Prima un hype mediatico poderoso, poi la disillusione; suonano infine come un epitaffio le parole del Segretario del Consiglio di sicurezza Danilov, riguardo la controffensiva ucraina. “Le speranze non si sono avverate”. Sono i russi, con l'arrivo dell'inverno, a spingere; specie ad Avdiivka - a rischio accerchiamento –, e nel settore di Bakhmut: toponimo simbolo degli orrori della guerra. Rivendicate avanzate anche nella regione di Zaporizhzhia. Nessuna manovra di ampio respiro, però, ma sanguinosi scontri di fanteria; sotto la costante minaccia dei droni. Situazione prossima allo stallo; senonché Mosca è convinta che il tempo giochi a proprio favore. Consapevole del rischio Zelensky; da Washington appelli carichi di pathos: “siamo l'ultima frontiera a est”.
E critiche al Congresso americano, dove nei giorni scorsi si era arenato il disegno di legge della Casa Bianca con uno stanziamento da oltre 60 miliardi di dollari per Kiev; con l'ala repubblicana all'attacco sulle politiche migratorie. Da qui l'importanza, oggi, degli incontri a Capitol Hill, in particolare il faccia a faccia con lo speaker della Camera Mike Johnson: de facto uomo chiave, in questa fase. A seguire il momento culminante, a livello simbolico: il colloquio con Joe Biden. Infragilito da un imminente voto per l'impeachment, e da sondaggi impietosi; resta tuttavia il riferimento principale per Zelensky: reduce da un viaggio in Argentina per la cerimonia di insediamento di Milei.
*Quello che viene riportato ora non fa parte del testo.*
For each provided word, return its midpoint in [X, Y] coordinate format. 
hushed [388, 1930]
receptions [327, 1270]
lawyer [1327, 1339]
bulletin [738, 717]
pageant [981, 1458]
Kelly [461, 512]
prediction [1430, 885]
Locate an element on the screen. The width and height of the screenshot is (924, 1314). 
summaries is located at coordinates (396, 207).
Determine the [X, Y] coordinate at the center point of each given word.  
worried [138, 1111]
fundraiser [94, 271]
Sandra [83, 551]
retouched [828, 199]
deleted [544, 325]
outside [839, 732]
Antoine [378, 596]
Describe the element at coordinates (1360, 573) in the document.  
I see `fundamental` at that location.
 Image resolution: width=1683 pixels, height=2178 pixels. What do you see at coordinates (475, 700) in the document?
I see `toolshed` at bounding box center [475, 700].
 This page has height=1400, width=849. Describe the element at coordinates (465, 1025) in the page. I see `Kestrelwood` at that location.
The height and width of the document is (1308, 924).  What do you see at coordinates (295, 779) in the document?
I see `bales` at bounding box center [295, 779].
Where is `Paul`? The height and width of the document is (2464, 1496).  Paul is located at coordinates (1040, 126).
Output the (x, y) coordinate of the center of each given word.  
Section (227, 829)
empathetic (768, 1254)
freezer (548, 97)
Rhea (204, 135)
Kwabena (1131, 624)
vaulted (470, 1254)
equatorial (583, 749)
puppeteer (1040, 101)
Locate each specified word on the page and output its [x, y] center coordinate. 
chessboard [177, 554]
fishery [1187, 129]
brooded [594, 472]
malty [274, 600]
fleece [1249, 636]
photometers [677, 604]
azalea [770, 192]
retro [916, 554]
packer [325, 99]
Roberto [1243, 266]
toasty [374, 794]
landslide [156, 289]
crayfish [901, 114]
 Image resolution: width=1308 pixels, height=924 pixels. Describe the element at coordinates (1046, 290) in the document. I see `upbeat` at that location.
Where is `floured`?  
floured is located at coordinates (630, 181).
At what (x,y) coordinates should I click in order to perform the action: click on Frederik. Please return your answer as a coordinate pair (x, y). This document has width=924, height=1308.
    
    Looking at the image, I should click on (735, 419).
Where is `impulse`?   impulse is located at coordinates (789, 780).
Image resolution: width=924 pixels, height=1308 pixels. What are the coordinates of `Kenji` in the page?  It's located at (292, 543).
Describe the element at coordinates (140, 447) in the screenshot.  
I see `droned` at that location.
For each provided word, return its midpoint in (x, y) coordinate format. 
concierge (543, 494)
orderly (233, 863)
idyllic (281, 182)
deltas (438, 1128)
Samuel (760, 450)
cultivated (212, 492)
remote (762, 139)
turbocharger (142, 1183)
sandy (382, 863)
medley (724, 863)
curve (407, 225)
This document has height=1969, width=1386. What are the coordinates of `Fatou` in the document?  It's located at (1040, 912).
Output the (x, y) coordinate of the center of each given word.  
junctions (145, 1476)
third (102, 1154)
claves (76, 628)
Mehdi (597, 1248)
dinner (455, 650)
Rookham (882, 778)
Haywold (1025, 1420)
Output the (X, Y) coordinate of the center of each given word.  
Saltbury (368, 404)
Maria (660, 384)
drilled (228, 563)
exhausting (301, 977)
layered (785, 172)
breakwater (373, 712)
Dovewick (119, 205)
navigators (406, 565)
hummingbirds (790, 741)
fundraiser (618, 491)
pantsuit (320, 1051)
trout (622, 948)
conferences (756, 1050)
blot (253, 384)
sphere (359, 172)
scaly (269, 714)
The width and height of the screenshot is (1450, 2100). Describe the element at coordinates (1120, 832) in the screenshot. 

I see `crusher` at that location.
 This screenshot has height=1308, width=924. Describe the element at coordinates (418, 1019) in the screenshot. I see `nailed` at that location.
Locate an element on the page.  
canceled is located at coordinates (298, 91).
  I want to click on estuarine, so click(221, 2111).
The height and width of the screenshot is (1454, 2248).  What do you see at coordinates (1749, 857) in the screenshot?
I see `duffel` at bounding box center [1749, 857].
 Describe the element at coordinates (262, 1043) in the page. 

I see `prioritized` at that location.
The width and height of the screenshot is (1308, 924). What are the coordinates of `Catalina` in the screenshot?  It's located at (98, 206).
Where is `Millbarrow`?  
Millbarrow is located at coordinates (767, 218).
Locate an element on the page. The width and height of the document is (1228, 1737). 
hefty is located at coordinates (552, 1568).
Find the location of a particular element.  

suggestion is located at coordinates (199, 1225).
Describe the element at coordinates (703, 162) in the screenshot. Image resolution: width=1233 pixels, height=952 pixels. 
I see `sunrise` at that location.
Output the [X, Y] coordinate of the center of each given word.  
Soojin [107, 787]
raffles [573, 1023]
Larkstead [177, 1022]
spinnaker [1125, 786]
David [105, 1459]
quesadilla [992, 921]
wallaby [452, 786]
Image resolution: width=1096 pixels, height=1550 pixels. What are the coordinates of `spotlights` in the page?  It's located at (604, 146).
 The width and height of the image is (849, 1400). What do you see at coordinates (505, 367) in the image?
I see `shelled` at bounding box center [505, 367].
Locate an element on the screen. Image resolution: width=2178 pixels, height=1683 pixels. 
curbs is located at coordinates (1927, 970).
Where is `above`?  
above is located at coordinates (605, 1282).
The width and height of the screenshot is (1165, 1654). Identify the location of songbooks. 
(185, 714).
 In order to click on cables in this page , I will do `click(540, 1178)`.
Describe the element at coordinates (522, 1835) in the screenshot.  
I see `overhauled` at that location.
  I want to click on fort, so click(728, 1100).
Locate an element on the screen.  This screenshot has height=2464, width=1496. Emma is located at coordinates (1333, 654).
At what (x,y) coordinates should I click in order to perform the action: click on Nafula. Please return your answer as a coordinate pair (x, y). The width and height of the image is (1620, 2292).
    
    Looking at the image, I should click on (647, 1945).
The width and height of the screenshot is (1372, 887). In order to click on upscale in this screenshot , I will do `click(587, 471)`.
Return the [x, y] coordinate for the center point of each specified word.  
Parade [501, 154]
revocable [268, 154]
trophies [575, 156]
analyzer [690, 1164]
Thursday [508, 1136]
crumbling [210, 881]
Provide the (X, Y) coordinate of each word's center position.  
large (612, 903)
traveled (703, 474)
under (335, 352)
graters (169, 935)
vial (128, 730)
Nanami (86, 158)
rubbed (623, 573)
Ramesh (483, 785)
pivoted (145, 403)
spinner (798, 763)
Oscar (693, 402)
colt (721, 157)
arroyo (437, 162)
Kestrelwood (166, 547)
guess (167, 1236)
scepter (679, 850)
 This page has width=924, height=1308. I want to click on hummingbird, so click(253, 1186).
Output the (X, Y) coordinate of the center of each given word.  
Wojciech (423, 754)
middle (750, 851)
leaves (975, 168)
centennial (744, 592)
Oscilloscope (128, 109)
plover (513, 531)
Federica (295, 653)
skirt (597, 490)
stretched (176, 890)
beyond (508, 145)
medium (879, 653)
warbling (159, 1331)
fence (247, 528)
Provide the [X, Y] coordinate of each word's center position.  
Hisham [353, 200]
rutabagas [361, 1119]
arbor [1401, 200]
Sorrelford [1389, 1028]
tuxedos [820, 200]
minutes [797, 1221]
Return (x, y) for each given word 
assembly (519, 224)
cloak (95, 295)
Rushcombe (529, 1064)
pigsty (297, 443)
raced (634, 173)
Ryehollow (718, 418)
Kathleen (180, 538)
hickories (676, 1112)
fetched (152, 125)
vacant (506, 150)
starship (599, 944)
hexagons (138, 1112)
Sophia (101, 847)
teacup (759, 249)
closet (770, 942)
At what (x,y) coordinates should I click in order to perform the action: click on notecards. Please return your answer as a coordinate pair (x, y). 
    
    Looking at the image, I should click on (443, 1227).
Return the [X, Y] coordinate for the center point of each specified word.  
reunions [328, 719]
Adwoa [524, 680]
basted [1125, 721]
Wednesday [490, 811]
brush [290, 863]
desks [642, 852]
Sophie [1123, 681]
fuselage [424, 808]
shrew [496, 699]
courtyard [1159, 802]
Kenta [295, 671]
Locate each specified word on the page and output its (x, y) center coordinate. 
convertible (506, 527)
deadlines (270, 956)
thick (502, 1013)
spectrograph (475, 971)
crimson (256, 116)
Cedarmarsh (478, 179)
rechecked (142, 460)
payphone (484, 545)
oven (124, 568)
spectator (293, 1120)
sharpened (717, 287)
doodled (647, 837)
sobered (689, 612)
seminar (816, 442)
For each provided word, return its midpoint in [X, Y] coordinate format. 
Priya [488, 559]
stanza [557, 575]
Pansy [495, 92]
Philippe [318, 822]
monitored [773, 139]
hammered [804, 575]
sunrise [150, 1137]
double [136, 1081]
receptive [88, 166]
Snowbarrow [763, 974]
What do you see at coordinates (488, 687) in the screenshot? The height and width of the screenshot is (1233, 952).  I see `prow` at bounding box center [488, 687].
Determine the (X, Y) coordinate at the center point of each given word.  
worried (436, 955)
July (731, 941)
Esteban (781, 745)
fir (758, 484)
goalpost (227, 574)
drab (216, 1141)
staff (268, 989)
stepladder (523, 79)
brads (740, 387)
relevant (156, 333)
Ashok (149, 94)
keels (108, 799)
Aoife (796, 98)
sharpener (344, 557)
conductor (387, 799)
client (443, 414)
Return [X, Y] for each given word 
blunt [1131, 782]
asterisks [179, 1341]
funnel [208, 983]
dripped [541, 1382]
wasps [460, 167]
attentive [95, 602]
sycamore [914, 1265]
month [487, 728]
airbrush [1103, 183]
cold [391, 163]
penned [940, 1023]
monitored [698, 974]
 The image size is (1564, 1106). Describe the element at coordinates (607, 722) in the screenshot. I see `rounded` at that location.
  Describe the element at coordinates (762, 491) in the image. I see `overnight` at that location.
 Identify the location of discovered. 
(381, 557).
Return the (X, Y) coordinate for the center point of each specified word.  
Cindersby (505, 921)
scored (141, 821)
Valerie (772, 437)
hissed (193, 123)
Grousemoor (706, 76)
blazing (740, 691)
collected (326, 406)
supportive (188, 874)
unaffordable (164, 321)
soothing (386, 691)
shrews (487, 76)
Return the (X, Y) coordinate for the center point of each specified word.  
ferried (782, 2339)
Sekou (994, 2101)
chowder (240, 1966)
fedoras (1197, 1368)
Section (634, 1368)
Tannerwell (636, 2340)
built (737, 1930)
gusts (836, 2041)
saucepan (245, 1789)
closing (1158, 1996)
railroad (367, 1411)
L'abbraccio ad un personaggio così controverso, pare la fotografia del difficile momento del leader ucraino: alla costante ricerca di alleati per sostenere lo sforzo bellico. Turbolenze anche sul fronte interno, dopo le dure prese di posizione del Sindaco della Capitale Klitschko e le voci di dissidi con un personaggio molto popolare come il generale Zaluzhny. Ad agitare la leadership anche lo scetticismo che da tempo pare serpeggiare nel Vecchio Continente; al netto delle dichiarazioni di oggi del neo-Premier polacco Tusk. Nella settimana del vertice UE – con all'ordine del giorno l'apertura dei negoziati di adesione – la doccia gelata del “no” austriaco alla procedura rapida per l'Ucraina. Che fa il paio con il veto già annunciato dall'Ungheria. Ormai una chimera, insomma, la richiesta unanimità. A completare il quadro in queste ore l'attacco hacker alla principale società ucraina di telecomunicazioni; si è subito parlato di atto di guerra da parte della Russia. Nel mirino anche una delle maggiori banche del Paese.